Writing pure functions means:

  • A function’s output depends only on its input parameters
  • The function does not modify its input parameters
  • The function does not modify other “hidden” variables in its class
  • The function does not communicate with the outside world: its has no I/O, no internet access, no database access
  • Given the same input X, the function always returns the same output Y

Examples of pure functions include:

  • Getting the length or checksum of a string
  • Math functions like +, -, *, and /
  • More math functions like sin, cos

A thing to note about pure functions is that they always take input parameters and they never return Unit:

def stringLength(s: String): Int
def cos(x: Double): Double
def sum(a: Int, b: Int): Int
def sum(nums: Seq[Long]): Long

Because pure function signatures always include the types of the input parameters, a cool thing is that you can often guess what a function does just by looking at its type signature, even if you make the function name meaningless.

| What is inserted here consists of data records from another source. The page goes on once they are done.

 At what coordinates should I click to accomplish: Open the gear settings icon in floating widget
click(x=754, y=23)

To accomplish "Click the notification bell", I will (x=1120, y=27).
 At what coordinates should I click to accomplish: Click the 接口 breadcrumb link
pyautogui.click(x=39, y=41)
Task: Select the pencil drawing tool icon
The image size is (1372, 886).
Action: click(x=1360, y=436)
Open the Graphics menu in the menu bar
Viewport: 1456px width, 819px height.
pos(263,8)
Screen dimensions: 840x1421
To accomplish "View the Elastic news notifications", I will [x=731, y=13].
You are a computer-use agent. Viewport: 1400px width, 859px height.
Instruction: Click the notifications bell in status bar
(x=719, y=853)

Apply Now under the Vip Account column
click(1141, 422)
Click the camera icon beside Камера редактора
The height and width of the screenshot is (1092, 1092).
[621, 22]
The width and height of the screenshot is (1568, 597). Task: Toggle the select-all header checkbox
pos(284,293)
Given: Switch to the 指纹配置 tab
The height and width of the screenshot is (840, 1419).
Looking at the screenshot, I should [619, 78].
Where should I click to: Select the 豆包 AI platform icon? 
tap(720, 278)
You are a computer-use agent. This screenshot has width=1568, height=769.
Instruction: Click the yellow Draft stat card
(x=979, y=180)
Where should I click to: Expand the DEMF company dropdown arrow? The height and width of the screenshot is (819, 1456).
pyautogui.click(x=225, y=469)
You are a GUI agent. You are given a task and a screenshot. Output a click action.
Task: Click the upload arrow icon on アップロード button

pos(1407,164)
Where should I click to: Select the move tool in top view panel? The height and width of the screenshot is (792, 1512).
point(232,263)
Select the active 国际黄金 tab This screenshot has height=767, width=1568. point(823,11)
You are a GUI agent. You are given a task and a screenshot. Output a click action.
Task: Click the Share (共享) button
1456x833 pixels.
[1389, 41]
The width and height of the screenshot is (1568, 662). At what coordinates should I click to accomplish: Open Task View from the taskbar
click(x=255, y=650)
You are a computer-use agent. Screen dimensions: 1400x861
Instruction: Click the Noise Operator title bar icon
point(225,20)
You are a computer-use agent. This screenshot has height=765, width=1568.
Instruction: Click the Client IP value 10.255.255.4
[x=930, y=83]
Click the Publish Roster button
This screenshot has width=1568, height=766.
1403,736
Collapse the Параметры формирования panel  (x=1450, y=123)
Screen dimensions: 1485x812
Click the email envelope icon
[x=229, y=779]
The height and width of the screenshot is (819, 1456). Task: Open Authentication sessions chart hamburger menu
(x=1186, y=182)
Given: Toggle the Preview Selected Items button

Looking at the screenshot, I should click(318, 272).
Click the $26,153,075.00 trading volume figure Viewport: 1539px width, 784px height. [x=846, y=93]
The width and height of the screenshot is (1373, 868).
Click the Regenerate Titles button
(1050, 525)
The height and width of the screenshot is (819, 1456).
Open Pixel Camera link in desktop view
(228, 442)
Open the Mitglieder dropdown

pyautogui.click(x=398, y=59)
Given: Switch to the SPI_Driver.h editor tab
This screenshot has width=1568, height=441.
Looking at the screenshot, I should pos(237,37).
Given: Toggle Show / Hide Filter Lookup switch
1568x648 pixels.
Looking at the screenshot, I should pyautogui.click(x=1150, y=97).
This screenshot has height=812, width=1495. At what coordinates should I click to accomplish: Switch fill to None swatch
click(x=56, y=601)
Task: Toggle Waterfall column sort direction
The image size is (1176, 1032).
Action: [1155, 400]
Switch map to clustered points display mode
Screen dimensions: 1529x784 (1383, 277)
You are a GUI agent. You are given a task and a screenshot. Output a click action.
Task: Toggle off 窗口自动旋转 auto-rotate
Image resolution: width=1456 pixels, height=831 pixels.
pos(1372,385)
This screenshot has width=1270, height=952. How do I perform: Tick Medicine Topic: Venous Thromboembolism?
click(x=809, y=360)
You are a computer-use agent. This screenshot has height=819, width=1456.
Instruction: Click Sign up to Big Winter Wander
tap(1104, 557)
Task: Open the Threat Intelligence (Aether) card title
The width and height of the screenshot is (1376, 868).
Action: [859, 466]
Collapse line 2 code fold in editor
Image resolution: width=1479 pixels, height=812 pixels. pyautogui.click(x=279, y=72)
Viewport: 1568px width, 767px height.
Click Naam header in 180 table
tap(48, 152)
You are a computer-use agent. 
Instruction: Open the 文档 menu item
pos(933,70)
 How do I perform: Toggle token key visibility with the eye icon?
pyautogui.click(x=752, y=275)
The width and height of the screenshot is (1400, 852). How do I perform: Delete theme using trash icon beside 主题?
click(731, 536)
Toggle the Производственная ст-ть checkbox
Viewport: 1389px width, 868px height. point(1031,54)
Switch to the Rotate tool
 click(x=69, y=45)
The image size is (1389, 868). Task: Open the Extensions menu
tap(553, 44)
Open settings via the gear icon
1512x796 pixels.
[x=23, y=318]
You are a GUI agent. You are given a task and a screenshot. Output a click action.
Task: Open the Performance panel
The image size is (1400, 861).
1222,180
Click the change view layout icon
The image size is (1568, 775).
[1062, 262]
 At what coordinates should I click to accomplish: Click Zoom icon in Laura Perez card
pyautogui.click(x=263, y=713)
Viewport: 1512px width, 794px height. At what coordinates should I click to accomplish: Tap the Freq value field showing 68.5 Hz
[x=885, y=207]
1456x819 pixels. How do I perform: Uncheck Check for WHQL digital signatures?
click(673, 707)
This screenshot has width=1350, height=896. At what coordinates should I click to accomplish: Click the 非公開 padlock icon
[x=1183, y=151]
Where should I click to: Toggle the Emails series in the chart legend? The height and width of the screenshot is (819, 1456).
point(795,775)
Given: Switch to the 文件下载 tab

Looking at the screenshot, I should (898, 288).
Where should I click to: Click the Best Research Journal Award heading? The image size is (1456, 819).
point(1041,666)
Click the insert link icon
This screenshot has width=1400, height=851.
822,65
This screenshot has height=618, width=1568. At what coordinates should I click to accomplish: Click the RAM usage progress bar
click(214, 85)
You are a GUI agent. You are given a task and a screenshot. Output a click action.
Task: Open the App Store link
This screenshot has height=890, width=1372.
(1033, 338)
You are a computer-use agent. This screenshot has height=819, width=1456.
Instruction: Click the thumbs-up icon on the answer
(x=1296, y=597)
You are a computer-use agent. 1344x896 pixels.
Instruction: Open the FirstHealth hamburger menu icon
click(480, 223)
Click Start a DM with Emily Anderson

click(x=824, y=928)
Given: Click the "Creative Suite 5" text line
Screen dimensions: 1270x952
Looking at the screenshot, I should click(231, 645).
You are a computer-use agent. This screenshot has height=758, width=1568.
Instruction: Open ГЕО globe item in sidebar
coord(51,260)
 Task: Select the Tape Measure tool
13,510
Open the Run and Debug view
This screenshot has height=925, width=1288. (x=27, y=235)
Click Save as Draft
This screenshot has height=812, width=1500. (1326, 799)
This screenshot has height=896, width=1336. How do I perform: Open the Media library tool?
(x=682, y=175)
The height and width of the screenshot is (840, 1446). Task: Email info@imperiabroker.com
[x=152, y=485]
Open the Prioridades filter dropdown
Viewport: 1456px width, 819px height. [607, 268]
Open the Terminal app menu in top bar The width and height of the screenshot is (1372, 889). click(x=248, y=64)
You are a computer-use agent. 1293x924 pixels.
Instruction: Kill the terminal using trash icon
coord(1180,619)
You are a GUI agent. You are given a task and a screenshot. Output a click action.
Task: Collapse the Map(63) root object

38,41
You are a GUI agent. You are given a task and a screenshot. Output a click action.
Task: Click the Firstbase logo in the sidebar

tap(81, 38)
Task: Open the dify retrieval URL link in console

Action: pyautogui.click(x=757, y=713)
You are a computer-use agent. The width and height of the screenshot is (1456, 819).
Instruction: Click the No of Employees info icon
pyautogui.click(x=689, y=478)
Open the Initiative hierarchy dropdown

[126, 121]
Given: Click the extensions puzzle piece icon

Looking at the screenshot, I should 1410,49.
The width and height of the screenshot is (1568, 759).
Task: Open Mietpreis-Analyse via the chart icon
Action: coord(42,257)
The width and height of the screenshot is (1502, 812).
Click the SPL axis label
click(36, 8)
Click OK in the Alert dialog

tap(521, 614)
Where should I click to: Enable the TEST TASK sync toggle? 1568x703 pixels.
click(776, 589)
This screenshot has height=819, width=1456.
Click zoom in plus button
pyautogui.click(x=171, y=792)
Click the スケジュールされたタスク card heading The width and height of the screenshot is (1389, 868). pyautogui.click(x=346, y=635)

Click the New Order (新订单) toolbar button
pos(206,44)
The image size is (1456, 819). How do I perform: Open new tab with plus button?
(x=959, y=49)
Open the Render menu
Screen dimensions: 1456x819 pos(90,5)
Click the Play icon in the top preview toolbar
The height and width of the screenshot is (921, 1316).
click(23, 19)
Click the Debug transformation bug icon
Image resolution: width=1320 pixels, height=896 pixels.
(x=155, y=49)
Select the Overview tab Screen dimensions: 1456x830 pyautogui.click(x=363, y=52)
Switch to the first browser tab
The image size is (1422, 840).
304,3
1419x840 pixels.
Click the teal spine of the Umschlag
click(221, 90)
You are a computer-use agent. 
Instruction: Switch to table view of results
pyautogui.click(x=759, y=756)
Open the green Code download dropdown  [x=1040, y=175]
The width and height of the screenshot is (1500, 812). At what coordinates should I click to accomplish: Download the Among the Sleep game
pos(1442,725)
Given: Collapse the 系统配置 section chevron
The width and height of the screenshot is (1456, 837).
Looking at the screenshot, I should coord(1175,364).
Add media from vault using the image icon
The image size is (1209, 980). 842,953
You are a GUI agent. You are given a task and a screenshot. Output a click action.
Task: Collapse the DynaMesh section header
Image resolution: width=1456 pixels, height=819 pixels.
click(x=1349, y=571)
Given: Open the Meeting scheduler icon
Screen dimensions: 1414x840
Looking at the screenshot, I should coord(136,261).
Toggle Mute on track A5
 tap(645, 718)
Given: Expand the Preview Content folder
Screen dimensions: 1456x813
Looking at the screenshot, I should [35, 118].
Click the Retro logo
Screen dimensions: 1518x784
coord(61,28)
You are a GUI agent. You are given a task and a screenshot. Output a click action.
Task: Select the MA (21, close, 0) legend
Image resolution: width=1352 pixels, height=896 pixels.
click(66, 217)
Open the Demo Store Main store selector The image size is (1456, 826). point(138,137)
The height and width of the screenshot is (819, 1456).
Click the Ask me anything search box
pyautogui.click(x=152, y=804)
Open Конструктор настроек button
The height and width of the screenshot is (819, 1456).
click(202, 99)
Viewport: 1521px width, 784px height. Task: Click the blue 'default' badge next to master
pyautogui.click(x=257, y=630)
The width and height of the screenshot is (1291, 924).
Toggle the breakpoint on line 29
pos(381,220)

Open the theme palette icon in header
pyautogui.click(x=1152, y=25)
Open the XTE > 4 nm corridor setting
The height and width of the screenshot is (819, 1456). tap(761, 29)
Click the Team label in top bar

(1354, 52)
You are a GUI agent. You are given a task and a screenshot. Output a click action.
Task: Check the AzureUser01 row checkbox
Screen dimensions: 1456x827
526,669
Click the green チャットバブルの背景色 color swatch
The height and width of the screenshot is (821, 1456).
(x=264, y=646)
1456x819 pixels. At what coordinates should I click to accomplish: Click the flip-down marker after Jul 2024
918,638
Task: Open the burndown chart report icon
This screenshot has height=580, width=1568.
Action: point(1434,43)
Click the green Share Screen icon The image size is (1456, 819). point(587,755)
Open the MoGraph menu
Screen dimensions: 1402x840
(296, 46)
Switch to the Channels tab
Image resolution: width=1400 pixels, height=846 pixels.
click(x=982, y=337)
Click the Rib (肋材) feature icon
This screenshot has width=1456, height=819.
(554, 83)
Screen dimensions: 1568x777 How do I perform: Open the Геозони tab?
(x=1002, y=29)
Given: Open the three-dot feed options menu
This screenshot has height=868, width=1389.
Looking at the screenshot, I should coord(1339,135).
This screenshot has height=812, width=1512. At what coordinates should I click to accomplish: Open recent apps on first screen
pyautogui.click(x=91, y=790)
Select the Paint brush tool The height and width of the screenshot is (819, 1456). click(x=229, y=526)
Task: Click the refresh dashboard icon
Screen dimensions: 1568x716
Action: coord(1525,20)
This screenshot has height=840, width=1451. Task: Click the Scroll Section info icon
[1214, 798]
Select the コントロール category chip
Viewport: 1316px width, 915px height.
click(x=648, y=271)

For example, as a pop quiz, what do you think this function does:

def XYZ(s: String): Int = ???

Because the function takes a String input parameter and returns an Int — and also because you can be 100% sure that its a pure function with no side effects — the function can only do a few things:

  • Calculate the length of the string
  • Calculate some sort of checksum of the string

I initially wrote that the function could attempt to convert the string to an integer, but that function would look like this:

def XYZ(s: String): Option[Int] = ???

So that’s about it. Even without knowing the name of the function you can get a good idea from its type signature what it does. That’s cool.

In fact, that’s very cool. This is one of the great things about functional programming. Because functions are pure, you can just glance at the type signature of a function and have a great feel for what it does.

Not to gush too much, but I love writing pure functions: it makes things much easier on my brain. I don’t have to think about the entire application, I just have to think about what’s coming in and what’s going out.

And I like reading the signatures of pure functions that other people write. Unlike OOP style methods that can return void and/or take no input parameters — which makes their type signatures meaningless — when I look at the type signature of a pure function, I can tell at a glance what’s going on.

Another pop quiz

If you liked that previous pop quiz, here’s another one. Knowing that this function is pure, what can it possible do:

def func(list: Seq[Int]): Int

Next, here’s the same function signature, but with a generic type. What can it possibly do:

def func(list: Seq[A]): A

I won’t give any answers for this one, but the important lesson is that you can look at the type signature of a pure function and generate some pretty good guesses about what that function does.